**Document extract:**
☆ ☆ ☆ ☆ ☆

Why Democrats should support a work requirement for welfare
There are two key reasons why it is critical there be a work requirement before able-bodied individuals receive welfare: (1) It discourages those who can find a job from going on welfare and consuming limited resources and (2) it helps those who have been on welfare regain the sense of dignity that comes with work and being able to provide for themselves and their families. So why are most Democrats, and especially progressives, so dead set against a work requirement?
Democrats weren’t always so critical of work-for-welfare (sometimes referred to as “workfare”) proposals. In 1996, Congress passed the Personal Responsibility and Work Opportunity Reconciliation Act (PRWORA), which included a provision requiring work to receive cash benefits.
The law replaced the primary cash-grant program, Aid to Families with Dependent Children (AFDC), with Temporary Assistance for Needy Families (TANF). According to the History Channel’s website: “TANF added work requirements for aid, shrinking the number of adults who could qualify for benefits. This legislation also created caps for how long and how much aid a person could receive, as well as instituting harsher punishments for recipients who did not comply with the requirements.”

☆ ☆ ☆ ☆ ☆

**Data listing:**
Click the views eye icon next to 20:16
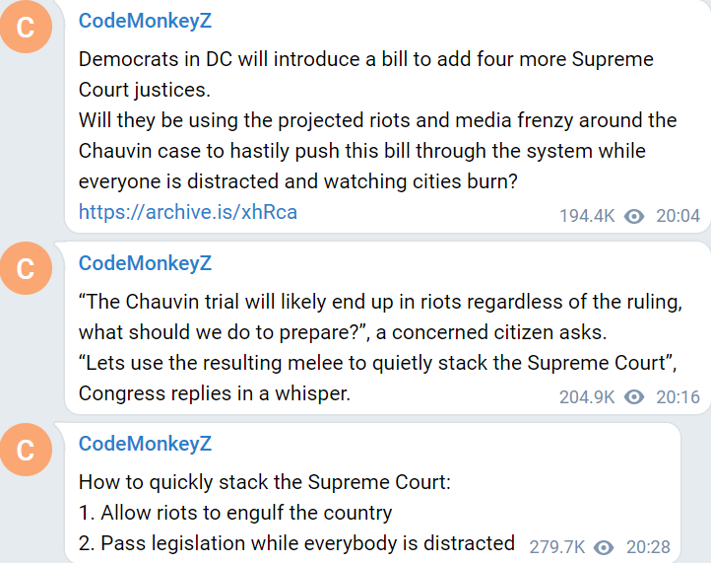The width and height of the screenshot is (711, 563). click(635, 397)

☆ ☆ ☆ ☆ ☆

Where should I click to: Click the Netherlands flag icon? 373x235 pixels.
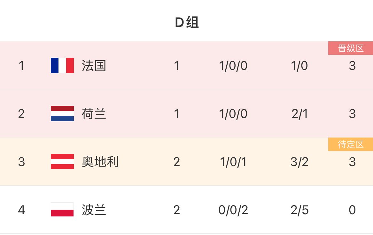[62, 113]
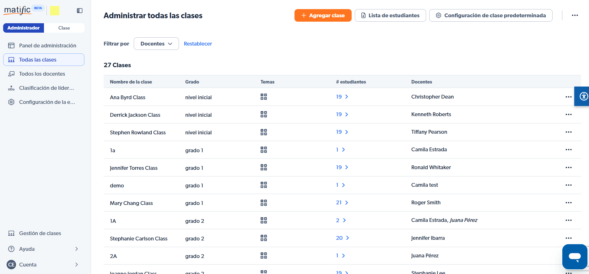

☆ ☆ ☆ ☆ ☆

**Exercise objective:** Can you return, word for word, the passage of the welfare work-requirement article above between "Why Democrats should" and "receive cash benefits.", inclusive?

**Exercise answer:**
Why Democrats should support a work requirement for welfare
There are two key reasons why it is critical there be a work requirement before able-bodied individuals receive welfare: (1) It discourages those who can find a job from going on welfare and consuming limited resources and (2) it helps those who have been on welfare regain the sense of dignity that comes with work and being able to provide for themselves and their families. So why are most Democrats, and especially progressives, so dead set against a work requirement?
Democrats weren’t always so critical of work-for-welfare (sometimes referred to as “workfare”) proposals. In 1996, Congress passed the Personal Responsibility and Work Opportunity Reconciliation Act (PRWORA), which included a provision requiring work to receive cash benefits.